OMEGA 3 FATTY ACIDS
Why They’re a Good Fat
Not all fats are unhealthy. Omega-3 fatty acids are one of the “good” types of fat. They may help lower the risk of heart disease, depression, dementia, and arthritis. Your body can’t make them. You have to eat them or take supplements
Know the 3 Types of Omega-3s
Omega-3 fatty acids come in more than one form.
The types found in fish, called DHA and EPA, seem to have the strongest health benefits.
Another form known as ALA is found in vegetable oils, flaxseed, walnuts, and dark leafy vegetables such as spinach.
The body is able to change a small amount of ALA into EPA and DHA.

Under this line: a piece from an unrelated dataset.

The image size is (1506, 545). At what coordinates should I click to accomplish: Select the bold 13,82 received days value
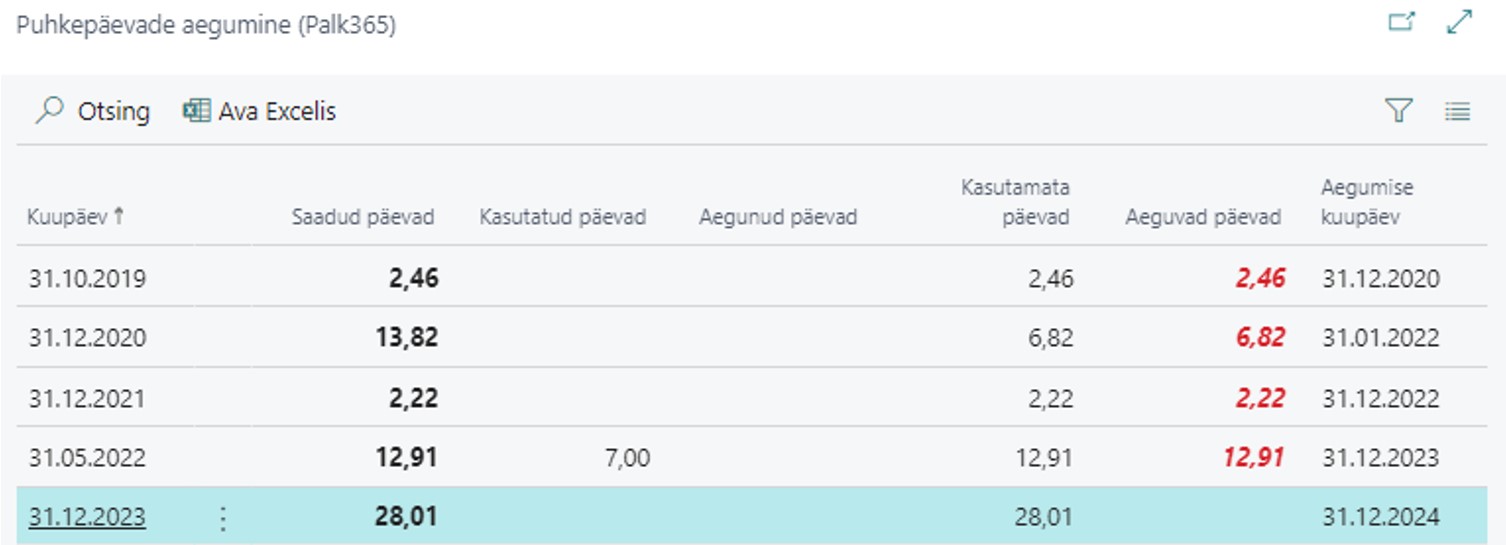point(407,338)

How Omega-3s Fight Disease
Omega-3 fatty acids help your heart in several ways. They curb inflammation in the blood vessels (and the rest of your body). They may help to slow plaque buildup inside the blood vessels.
If You Have Heart Disease
The American Heart Association recommends 1 gram a day of EPA plus DHA for people with heart disease.
Eating oily fish is best (Salmon, mackerel, sardines, trout and herring) but your doctor might recommend a fish oil capsule.

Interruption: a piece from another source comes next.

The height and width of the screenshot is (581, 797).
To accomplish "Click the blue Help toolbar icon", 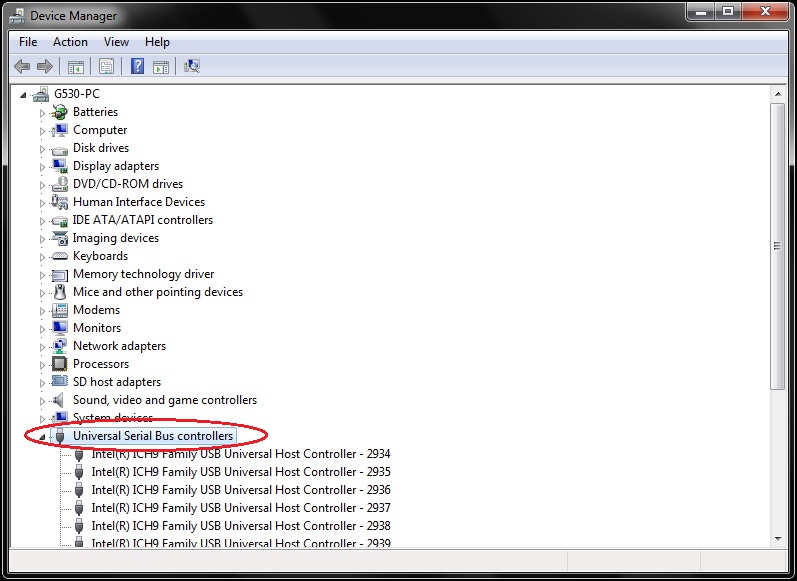I will coord(136,66).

Some studies show fewer heart attacks and fewer heart disease deaths among heart attack survivors who boosted their levels of omega-3.
Omega-3 foods and supplements may curb plaque buildup inside blood vessels, helping with blood flow.
So they may help prevent stroke caused by clots or a blocked artery.
********** But at high doses, omega-3 supplements might make bleeding-related stroke more likely; so check with your doctor.
Helping Your Heart’s Rhythm
Studies have shown that omega-3 fatty acids seem to have a stabilizing effect on the heart. They can lower heart rate and help prevent arrhythmias (abnormal heart rhythms).
Several common sources of omega-3 fatty acids are fish, walnuts, broccoli, and edamame (green soybeans that are often steamed and served in the pod).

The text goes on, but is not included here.